--- DATA FOR ANALYSIS Enclosed Below ---
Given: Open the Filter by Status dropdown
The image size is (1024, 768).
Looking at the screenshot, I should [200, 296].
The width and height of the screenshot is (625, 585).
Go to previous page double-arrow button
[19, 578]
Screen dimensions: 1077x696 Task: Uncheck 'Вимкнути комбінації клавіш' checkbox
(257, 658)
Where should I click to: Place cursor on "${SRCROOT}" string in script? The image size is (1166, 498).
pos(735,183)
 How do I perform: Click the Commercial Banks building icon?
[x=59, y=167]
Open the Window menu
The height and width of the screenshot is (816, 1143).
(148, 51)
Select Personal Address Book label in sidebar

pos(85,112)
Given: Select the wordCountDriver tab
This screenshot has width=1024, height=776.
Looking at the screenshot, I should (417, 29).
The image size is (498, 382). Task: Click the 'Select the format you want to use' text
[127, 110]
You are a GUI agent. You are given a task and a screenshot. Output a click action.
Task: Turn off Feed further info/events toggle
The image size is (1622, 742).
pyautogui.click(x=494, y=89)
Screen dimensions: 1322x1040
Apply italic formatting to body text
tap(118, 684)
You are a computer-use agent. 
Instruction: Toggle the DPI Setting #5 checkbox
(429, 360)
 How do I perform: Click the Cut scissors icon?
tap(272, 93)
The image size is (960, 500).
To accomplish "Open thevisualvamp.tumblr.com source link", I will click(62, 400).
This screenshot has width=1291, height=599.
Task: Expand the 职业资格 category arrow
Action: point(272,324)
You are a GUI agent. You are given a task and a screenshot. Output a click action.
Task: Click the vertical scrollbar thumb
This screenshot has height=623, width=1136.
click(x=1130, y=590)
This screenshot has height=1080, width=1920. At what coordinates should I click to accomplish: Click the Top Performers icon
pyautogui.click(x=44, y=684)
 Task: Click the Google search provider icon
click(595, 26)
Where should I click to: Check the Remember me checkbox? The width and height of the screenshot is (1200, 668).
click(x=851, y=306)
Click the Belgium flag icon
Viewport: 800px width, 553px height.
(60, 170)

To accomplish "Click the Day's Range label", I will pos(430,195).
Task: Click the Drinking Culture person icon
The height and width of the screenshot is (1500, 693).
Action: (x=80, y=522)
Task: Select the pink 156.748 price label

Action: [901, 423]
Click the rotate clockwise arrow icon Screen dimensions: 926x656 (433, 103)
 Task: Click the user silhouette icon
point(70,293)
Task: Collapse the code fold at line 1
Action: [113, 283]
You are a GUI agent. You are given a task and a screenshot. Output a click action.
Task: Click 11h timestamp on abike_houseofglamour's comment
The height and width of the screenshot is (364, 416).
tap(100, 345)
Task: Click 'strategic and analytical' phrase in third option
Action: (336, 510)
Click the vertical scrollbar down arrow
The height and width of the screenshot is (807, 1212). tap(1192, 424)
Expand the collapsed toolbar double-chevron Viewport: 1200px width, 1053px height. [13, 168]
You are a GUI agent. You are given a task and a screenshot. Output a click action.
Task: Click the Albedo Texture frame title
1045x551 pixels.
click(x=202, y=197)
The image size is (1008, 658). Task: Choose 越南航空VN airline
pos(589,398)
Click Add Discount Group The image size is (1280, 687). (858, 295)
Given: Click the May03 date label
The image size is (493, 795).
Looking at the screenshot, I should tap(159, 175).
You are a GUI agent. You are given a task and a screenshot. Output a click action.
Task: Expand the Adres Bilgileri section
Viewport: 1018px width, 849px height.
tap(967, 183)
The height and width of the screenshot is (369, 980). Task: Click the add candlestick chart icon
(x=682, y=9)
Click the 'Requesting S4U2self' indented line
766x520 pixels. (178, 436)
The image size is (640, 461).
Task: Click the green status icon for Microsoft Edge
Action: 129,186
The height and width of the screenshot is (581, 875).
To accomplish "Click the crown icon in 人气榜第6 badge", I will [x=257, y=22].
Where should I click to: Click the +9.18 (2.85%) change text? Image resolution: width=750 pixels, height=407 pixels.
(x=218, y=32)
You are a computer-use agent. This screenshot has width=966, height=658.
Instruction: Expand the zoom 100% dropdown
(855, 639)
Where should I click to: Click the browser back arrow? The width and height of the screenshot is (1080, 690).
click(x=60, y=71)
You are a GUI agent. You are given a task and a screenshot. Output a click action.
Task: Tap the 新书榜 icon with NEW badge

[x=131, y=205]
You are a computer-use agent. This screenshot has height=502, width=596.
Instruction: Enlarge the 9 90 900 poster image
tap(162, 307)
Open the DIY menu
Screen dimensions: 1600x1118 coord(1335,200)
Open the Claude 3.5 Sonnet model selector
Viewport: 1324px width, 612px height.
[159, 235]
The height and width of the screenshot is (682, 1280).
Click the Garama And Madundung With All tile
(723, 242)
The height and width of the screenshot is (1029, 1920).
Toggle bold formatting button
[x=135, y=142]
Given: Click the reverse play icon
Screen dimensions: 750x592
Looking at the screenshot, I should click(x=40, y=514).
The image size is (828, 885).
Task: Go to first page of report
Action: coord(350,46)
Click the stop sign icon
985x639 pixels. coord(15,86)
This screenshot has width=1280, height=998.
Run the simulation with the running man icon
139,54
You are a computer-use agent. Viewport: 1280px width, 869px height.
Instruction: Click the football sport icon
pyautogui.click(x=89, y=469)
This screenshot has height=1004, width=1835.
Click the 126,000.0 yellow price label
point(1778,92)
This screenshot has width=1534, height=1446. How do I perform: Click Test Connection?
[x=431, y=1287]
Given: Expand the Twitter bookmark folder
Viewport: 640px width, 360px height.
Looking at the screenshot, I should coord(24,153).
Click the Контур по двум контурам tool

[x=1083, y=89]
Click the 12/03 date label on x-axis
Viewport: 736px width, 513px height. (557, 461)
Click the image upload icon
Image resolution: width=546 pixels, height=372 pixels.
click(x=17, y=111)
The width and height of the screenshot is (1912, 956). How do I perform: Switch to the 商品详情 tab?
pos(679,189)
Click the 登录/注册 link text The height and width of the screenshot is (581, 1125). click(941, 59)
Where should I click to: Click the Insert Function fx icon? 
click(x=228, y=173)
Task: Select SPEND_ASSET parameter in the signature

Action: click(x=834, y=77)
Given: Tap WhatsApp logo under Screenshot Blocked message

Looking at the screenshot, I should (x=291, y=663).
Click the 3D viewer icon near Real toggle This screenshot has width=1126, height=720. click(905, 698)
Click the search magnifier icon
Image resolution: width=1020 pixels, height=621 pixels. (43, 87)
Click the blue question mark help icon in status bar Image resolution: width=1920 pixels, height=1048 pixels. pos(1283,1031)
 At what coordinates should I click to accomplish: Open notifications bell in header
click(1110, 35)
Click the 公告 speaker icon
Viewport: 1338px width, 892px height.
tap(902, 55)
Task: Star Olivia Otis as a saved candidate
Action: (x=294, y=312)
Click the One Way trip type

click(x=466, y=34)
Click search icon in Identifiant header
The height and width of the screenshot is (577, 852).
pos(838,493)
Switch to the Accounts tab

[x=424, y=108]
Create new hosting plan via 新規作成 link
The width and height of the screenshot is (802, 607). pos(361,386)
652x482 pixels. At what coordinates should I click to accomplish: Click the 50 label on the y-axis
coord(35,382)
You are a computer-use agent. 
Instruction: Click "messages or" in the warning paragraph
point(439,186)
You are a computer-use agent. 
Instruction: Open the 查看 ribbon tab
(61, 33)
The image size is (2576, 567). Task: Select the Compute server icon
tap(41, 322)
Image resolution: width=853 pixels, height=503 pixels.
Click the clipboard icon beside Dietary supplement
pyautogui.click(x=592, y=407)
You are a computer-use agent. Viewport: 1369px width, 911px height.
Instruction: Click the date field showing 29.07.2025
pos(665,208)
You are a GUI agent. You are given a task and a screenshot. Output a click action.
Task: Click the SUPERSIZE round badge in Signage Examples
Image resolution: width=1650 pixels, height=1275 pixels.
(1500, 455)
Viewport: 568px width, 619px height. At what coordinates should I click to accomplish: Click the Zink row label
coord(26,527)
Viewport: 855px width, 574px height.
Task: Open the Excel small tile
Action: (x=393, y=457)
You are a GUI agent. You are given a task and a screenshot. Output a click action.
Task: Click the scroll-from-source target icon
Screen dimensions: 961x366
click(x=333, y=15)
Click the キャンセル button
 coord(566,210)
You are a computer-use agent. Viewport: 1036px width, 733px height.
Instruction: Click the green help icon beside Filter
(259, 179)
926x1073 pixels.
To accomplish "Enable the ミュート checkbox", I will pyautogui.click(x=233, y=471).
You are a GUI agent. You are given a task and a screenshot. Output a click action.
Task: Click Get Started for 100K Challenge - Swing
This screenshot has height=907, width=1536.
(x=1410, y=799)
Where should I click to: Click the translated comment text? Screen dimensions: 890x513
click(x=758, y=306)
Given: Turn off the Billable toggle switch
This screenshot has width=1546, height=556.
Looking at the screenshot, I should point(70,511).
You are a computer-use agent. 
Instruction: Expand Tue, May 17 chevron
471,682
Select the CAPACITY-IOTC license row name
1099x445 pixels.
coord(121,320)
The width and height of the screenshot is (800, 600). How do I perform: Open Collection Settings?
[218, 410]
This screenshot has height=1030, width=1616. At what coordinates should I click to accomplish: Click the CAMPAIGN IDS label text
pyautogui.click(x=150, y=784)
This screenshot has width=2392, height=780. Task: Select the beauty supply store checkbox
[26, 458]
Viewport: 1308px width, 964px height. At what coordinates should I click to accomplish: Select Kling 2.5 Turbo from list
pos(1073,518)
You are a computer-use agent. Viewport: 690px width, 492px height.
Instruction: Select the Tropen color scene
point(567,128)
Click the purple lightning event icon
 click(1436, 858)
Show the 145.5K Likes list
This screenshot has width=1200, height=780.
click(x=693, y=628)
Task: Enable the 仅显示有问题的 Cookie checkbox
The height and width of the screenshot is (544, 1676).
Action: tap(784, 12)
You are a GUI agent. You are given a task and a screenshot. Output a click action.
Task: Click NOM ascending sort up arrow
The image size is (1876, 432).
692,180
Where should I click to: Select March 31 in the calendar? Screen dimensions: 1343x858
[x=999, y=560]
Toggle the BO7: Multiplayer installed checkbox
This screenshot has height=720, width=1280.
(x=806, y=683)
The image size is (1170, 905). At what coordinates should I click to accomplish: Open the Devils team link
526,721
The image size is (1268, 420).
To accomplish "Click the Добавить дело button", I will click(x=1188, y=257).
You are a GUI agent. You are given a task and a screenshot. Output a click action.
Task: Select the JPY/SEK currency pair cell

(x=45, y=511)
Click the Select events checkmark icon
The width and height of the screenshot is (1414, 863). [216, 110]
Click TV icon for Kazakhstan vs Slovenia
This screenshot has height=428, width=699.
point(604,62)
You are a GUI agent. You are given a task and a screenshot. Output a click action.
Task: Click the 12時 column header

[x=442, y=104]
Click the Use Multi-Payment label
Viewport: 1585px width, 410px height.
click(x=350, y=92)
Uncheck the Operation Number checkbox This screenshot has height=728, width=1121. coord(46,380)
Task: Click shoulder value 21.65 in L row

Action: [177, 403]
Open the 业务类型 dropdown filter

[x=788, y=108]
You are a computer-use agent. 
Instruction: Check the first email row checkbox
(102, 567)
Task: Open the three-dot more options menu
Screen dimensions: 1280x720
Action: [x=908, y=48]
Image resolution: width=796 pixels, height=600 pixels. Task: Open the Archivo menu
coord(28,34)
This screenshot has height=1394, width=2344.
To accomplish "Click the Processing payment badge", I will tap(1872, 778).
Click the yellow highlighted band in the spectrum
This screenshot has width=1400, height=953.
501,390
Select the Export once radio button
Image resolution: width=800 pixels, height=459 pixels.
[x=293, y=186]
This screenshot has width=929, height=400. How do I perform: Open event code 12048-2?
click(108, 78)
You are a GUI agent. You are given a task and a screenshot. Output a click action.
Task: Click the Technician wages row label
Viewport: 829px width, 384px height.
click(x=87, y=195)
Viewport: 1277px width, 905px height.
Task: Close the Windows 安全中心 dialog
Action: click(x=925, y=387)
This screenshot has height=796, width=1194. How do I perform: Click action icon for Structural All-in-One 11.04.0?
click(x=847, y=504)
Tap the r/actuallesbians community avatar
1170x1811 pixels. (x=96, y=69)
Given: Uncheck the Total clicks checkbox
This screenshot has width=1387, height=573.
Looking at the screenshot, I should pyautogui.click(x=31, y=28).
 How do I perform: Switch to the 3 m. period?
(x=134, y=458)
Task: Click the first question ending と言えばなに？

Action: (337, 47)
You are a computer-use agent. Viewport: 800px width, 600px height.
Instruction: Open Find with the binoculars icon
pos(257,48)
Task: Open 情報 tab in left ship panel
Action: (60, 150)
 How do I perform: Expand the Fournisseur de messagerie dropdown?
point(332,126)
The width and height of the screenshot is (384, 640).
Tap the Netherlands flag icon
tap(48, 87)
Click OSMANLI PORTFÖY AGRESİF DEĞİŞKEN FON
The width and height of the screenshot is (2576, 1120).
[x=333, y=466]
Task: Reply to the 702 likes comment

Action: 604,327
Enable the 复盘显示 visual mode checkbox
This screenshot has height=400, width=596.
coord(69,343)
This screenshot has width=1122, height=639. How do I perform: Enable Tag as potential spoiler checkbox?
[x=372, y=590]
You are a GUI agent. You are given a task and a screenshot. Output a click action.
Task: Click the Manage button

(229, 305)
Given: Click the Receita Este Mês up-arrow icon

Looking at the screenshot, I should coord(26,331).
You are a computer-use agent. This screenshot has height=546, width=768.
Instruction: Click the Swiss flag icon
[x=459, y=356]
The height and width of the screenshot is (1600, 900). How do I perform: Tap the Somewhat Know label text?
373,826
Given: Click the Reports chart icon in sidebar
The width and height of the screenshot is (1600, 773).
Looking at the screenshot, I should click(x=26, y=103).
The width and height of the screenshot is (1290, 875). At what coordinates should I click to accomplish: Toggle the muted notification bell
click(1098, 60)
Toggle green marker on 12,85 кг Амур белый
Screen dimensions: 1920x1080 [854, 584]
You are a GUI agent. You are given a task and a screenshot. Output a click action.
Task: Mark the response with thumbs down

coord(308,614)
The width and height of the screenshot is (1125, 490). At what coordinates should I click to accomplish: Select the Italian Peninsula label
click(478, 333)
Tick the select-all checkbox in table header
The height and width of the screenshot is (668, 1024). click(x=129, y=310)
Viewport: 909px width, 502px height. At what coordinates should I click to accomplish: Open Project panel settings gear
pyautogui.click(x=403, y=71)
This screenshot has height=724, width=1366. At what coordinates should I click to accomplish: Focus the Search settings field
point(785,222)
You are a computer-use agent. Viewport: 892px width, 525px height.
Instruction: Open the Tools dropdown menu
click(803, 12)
--- End of Enclosed DATA FOR ANALYSIS ---
EXERCISE PROMPT ▸ Only the number is wanted here. How many lines in the entries contain "Turn"?

WRITTEN REPLY ▸ 2